Darquin dabbed his eyes real fast on his cuffs of his Ranger uniform. “You okay, Kim?”

She carefully reconstructed her barriers and took a deep breath before looking at him. “I’m fine. Just tired. Are you all right?”

He looked all about Kim’s quarters like a caged animal, trying to ground himself. He swung his feet down to the floor, and let his shoulders droop as he sat on the edge of the couch. “I think I’m okay. You said PsiCorp does…stuff like this? To cover something up?”

“So I’ve heard.” Kim scowled, and old anger resurfacing. Was nothing too terrible for them to commit? “But a two-year-old? What could have possibly been so important to implant a baby?”

He tried to picture it, the baby he once was being worked on by a circle of strangers as if he were little more than a faulty mainframe. He turned pale, then numb.

She stood up to give him room, then swayed dizzily, color rushing out of her cheeks. Darquin jumped to his feet to catch her, and steadied her with his hands on her arms.

“Whoa. We’re both going a million klicks a second….Sorry.”

“Why?”

“You had to go through it too. Because of me.”

Leaning on the back of the chair, she shook her head. “Don’t. If it helped…?”

Darquin bit his lip. “I guess it did. I feel like I’ve lost my direction. In situations like this, one of my old instructors would say something like, ‘To gain new direction, I must lose it.'” He stared off into the nearest wall. “It hurts to feel lost.”

Kim sighed and straightened. “I know,” she said, barely above a whisper.

Darquin balled his hands up into fists. “All this time, I thought I was okay. Out of all the crazy–“

Kim looked away and went for water. While she was pouring a second glass, he stopped and looked around for her. She brought it with her when she returned to him. As she handed it to him, she saw him blush again, frowning, before he turned away.

“Kim, it…I didn’t realize how tough this was going to be on you.” He turned to face her again, but couldn’t manage to make eye contact. “I won’t forget that.”

Kim smiled weakly. “Least I can do.”

He made a clicking sound inside his mouth. “No, it’s something else. You got your own problems, but you helped me anyway.”

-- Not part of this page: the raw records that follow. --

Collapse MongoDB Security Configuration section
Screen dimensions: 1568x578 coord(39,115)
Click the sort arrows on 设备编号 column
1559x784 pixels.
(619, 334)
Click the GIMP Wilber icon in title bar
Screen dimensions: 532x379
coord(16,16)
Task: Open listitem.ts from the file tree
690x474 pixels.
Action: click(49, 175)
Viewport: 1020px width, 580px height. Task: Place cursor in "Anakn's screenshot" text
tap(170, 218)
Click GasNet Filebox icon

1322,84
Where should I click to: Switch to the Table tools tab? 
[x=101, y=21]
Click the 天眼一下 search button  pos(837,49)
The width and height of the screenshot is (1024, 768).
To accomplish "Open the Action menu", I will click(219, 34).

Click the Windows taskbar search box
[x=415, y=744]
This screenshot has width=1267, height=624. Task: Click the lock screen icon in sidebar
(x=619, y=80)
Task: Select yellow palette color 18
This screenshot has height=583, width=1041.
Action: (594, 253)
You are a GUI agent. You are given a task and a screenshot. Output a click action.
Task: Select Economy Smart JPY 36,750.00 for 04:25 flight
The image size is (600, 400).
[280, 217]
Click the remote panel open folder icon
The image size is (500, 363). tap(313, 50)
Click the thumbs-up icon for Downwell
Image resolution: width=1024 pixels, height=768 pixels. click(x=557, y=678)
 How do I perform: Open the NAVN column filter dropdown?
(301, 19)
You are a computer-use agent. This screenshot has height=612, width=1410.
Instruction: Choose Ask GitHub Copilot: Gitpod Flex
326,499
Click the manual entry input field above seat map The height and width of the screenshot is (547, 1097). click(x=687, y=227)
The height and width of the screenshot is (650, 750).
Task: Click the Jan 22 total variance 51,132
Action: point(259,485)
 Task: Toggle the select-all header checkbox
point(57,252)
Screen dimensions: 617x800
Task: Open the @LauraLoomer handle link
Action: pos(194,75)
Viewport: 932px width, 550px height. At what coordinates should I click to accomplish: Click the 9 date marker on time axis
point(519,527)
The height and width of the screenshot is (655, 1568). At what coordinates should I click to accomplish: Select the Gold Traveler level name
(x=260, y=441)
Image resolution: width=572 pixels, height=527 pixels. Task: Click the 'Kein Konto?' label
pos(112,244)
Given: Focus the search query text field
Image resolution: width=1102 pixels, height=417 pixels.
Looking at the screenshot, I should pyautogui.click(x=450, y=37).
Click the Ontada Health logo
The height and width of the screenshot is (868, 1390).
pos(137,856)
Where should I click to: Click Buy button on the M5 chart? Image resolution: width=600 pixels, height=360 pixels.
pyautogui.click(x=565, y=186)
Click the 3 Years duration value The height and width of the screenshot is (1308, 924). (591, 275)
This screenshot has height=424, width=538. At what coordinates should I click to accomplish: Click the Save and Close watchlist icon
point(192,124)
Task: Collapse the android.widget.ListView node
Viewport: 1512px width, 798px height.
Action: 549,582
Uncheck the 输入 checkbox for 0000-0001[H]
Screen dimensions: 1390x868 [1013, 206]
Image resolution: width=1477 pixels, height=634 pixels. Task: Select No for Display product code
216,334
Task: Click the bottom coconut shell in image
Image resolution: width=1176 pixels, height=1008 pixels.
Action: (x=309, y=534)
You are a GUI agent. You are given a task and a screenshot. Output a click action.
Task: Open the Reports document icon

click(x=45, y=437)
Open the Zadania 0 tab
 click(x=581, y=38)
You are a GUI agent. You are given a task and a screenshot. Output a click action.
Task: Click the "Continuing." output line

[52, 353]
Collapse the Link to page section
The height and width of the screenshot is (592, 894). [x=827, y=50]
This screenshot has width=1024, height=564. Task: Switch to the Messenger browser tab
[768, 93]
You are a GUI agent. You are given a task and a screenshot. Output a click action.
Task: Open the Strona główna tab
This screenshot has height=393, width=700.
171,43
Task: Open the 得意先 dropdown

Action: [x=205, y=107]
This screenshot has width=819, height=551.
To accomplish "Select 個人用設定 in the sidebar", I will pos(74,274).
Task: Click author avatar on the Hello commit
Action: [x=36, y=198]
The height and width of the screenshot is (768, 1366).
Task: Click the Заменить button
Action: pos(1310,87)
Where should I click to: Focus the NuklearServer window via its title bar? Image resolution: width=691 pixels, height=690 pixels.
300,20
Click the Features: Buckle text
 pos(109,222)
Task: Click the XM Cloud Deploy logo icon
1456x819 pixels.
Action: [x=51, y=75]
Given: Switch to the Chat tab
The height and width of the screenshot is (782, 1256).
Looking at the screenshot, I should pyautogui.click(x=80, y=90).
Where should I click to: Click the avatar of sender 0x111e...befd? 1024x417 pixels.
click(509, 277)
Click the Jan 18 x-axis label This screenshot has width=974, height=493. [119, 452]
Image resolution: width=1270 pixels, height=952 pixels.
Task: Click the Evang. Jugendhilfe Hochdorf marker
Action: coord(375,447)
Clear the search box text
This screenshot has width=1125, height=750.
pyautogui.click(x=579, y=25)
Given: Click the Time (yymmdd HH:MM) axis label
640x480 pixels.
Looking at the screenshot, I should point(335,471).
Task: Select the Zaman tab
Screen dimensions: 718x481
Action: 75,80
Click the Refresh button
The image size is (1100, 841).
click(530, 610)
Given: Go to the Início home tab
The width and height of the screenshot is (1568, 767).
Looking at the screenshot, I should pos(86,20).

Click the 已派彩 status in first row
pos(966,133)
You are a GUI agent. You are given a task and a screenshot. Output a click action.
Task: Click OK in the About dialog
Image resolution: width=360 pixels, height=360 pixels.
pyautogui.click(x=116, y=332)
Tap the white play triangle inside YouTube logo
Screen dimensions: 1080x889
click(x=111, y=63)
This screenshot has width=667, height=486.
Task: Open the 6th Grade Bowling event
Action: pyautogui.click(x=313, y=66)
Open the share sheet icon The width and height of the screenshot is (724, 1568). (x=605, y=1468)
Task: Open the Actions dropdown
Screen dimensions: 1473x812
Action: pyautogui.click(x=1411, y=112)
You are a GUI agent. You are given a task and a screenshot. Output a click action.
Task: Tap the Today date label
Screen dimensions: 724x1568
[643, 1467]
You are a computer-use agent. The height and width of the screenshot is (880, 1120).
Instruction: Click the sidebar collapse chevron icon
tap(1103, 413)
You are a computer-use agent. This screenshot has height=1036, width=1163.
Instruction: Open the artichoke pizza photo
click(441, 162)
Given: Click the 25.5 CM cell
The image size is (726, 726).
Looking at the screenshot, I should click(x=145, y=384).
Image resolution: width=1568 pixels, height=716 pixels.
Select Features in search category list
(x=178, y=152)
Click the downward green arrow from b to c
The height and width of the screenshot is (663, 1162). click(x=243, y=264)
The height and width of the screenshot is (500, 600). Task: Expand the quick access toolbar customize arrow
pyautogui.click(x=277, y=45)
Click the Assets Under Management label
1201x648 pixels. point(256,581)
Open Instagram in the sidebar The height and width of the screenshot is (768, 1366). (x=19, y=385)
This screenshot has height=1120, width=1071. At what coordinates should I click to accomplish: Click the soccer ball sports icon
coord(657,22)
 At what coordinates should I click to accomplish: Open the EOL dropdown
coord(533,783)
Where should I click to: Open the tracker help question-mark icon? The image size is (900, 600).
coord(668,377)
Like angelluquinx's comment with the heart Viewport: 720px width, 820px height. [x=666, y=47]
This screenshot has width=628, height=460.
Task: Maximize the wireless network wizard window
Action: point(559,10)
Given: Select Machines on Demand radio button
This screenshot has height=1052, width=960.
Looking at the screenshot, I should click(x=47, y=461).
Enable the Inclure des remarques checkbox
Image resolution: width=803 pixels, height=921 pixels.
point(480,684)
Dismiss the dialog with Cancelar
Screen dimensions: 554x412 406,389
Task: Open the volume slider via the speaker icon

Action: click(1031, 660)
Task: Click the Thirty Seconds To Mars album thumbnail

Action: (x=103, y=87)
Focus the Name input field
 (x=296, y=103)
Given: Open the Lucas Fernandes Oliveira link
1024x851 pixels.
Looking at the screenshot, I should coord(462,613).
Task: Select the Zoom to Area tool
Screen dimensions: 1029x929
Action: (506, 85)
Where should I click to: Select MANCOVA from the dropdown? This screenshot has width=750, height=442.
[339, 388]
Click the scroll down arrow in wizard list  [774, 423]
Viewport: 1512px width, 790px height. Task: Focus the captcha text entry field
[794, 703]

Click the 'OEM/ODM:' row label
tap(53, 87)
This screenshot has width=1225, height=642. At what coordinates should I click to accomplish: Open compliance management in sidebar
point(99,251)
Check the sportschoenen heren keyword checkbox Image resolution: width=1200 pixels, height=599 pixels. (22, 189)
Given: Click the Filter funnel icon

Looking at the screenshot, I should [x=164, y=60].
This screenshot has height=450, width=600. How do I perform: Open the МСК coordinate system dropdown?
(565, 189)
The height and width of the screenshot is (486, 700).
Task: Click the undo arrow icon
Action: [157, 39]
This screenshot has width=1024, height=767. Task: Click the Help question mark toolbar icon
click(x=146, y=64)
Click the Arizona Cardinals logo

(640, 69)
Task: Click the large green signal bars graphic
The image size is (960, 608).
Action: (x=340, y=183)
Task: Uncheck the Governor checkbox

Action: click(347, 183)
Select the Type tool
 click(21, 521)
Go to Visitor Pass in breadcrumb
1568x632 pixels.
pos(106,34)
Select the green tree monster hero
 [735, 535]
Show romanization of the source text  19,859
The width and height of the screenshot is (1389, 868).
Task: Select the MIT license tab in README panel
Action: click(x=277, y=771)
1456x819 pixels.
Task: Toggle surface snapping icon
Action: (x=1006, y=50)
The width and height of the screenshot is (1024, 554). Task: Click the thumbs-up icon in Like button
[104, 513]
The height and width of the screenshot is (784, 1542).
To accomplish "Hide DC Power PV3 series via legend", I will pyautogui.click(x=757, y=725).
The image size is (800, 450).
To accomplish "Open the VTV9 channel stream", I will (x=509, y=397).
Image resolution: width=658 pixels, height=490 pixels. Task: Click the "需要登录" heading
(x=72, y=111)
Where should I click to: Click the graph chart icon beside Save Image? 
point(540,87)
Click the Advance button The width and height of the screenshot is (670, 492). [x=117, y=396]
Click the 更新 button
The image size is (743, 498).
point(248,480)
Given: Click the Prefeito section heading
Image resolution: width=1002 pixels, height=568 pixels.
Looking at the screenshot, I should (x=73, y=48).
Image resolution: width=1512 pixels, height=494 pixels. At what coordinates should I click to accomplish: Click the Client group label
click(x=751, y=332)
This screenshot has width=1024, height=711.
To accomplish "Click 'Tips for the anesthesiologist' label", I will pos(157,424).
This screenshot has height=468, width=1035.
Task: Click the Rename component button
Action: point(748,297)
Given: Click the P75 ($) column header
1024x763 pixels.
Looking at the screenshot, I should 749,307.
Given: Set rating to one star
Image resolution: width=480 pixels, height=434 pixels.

She flushed a little. Darquin put down the glass and touched her arm again, taking special care to avoid her skin. “Thanks.” He looked into her eyes long enough to say that, then let himself look away. “I just wish I knew how to return the favor.”

“You’re welcome.”

Darquin reached for the glass of water, looked into it. The thought of drinking it made him feel unexpectedly ill. So like the rain. He abruptly put the glass down again, the contents almost sloshing over in his haste. “I’d better give you a chance to rest.”

Kim blinked and stepped back. Hesitantly, “If you ever want….”

Darquin pursed his lips, thinking, then nodded slightly. “Once we get over this time, maybe.”

Kim echoed the motion. “Whenever. I…it helps to be useful.”

Encouraged, his spirit lifted a bit. “Yeah?”

“Yes. If I can even undo just a little.”

“Maybe we are.” A small, tired smile faded into view. “See you in the galley tomorrow? I’ll get breakfast,” he offered.

“Tomorrow.”

“Great,” he said and headed for the door. “‘night, Kim.”

She followed him, showing him out. “Good night.”

Darquin gave her a warm glance as the door slid shut.

Kim stood by the door a long moment, lost in thought. She eventually pushed herself into movement, going through the motions of tidying up the room. Returned the chair to its place, the pillows to the couch and straightened the seat cushions. Finally she retrieved the untouched glass of water. She wasn’t surprised by it, remembering, but it wasn’t rain that filled her own thoughts. The desert in her memory was millennia dry, dust filling the unbreathable air until all was seen in shades of red.

But not warm. So cold. And quiet, until–

Robotically she poured away the water and retrieved the last item displaced by the afternoon’s activities. She cradled the rust-coloured rock in her palm, studying it. It was dull and small compared to the others in her little collection. It had been bigger once, and jagged, but time and frequent handling — and a few walls, in her rage — had blunted its edges.

“But not all,” she whispered.

Kim sank down on the couch and remembered.